## Short exercise A
Which actors are listed in the cast section of the text on The Outs?
## Short exercise B
Duplicate the text on The Outs from "The Outs is" to "in New York.".

## Excerpt provided
..........

The Outs is a web series which premiered on Vimeo in 2012. Filmed and set in Brooklyn, New York, the show tells the story of Mitchell (played by Adam Goldman), his best friend Oona (Sasha Winters), and his ex-boyfriend Jack (Hunter Canning). It debuted in March 2012 with a run of six episodes, with a "Chanukah Special" in April 2013. A second season of six episodes began in March 2016, followed by a special December 2016 episode.

Plot
Following their breakup, Mitchell and Jack navigate gay life in New York.

Cast
 Adam Goldman as Mitchell Webb
 Sasha Winters as Oona Halpern, Mitchell's best friend
 Hunter Canning as Jack Widdows, Mitchell's ex-boyfriend
 Tommy Heleringer as Paul "Scruffy", Jack's newest love interest
 Phillip Taratula as Ty, Mitchell's sassy friend and former coworker
 Alan Cumming as Himself
 Owen Scott as Frank, Jack's straight stoner friend
 Shawn Frank as Russell, a guy Oona dates (season 1)

..........

## Data rows
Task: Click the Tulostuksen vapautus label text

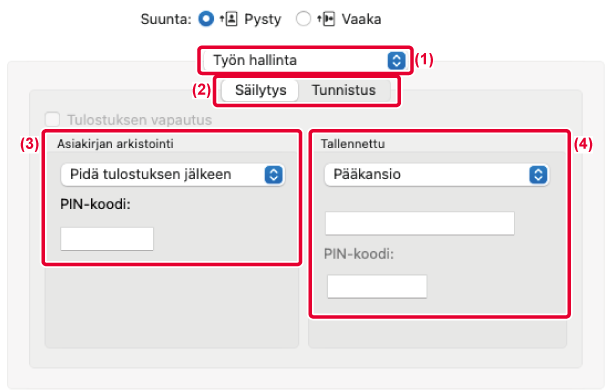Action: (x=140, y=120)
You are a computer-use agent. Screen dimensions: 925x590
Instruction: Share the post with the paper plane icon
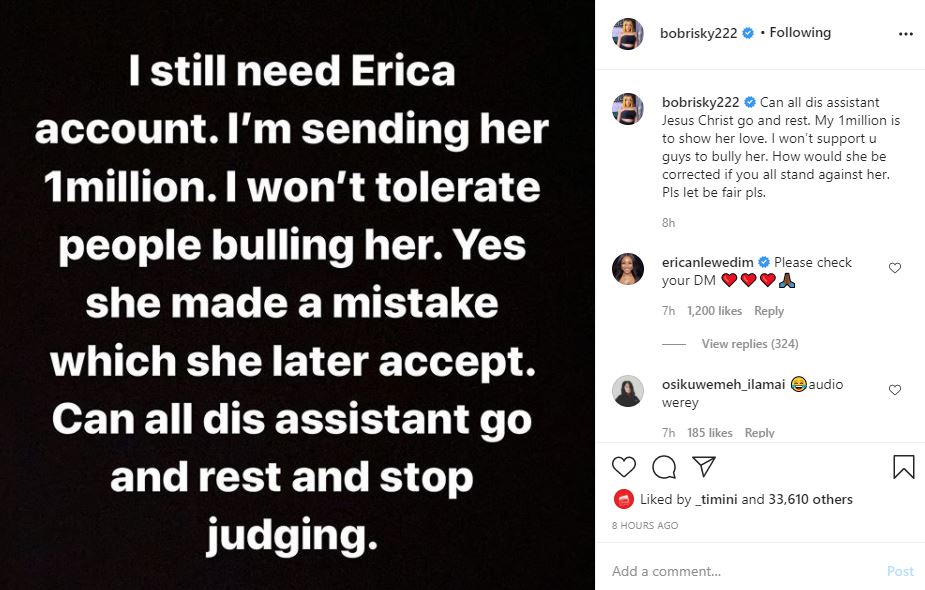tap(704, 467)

..........

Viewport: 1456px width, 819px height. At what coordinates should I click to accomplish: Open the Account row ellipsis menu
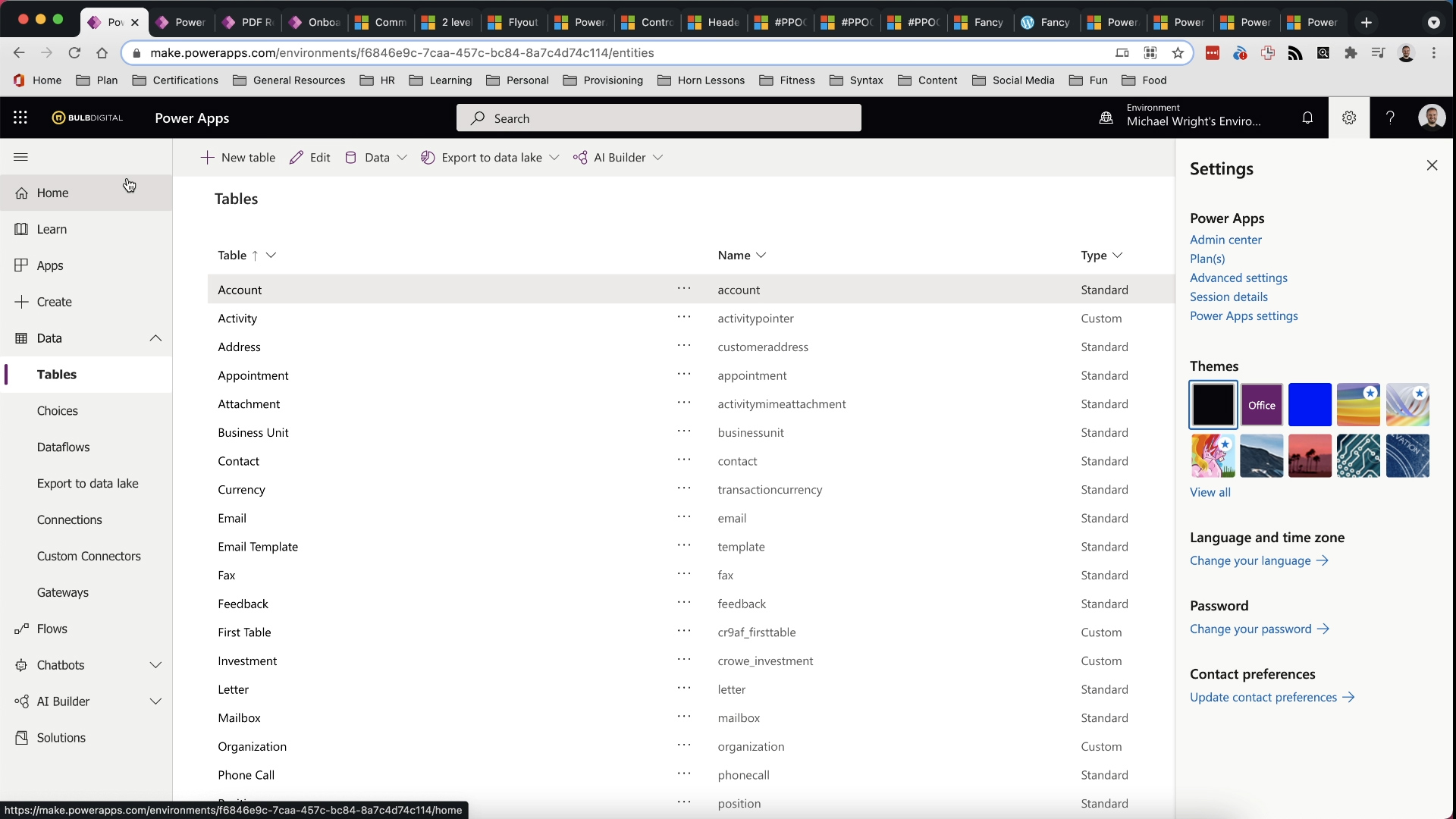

..........

## Finished answer A
Adam Goldman, Sasha Winters, Hunter Canning, Tommy Heleringer, Phillip Taratula, Alan Cumming, Owen Scott, Shawn Frank

## Finished answer B
The Outs is a web series which premiered on Vimeo in 2012. Filmed and set in Brooklyn, New York, the show tells the story of Mitchell (played by Adam Goldman), his best friend Oona (Sasha Winters), and his ex-boyfriend Jack (Hunter Canning). It debuted in March 2012 with a run of six episodes, with a "Chanukah Special" in April 2013. A second season of six episodes began in March 2016, followed by a special December 2016 episode.

Plot
Following their breakup, Mitchell and Jack navigate gay life in New York.